··· SUPPLIED ENTRIES

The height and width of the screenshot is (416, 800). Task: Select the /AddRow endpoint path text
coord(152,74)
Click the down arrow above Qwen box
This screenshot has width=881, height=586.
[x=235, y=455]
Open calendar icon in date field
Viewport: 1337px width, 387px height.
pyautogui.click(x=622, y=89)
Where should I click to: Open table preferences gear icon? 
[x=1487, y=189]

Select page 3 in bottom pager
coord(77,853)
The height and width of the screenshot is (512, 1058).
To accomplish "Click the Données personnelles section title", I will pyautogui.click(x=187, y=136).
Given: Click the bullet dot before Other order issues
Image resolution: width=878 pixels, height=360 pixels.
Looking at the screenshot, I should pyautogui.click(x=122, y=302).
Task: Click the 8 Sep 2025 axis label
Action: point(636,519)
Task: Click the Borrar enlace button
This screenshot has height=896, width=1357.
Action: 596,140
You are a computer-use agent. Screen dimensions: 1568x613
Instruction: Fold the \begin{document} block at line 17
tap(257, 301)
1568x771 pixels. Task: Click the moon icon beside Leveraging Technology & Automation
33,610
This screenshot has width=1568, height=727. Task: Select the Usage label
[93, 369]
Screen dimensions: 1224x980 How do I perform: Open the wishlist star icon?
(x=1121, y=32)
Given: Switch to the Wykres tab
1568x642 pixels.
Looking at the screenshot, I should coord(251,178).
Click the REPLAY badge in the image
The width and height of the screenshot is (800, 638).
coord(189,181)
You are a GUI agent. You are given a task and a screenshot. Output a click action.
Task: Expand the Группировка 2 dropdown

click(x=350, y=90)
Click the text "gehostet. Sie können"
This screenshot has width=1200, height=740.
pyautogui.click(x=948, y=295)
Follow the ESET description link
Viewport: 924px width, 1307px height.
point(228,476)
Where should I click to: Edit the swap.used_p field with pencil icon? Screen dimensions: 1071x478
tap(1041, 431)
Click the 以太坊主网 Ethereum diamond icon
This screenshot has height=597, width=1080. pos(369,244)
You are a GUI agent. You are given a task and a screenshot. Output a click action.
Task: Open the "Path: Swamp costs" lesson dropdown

······

§ WHAT THIS TASK INVOLVES
Starting at the line above that contains "Instruction: Fold the", write out each line exactly until the line that contains "Click the text" has been written, and stop there.

§ YOUR RESPONSE
Instruction: Fold the \begin{document} block at line 17
tap(257, 301)
1568x771 pixels. Task: Click the moon icon beside Leveraging Technology & Automation
33,610
This screenshot has width=1568, height=727. Task: Select the Usage label
[93, 369]
Screen dimensions: 1224x980 How do I perform: Open the wishlist star icon?
(x=1121, y=32)
Given: Switch to the Wykres tab
1568x642 pixels.
Looking at the screenshot, I should coord(251,178).
Click the REPLAY badge in the image
The width and height of the screenshot is (800, 638).
coord(189,181)
You are a GUI agent. You are given a task and a screenshot. Output a click action.
Task: Expand the Группировка 2 dropdown

click(x=350, y=90)
Click the text "gehostet. Sie können"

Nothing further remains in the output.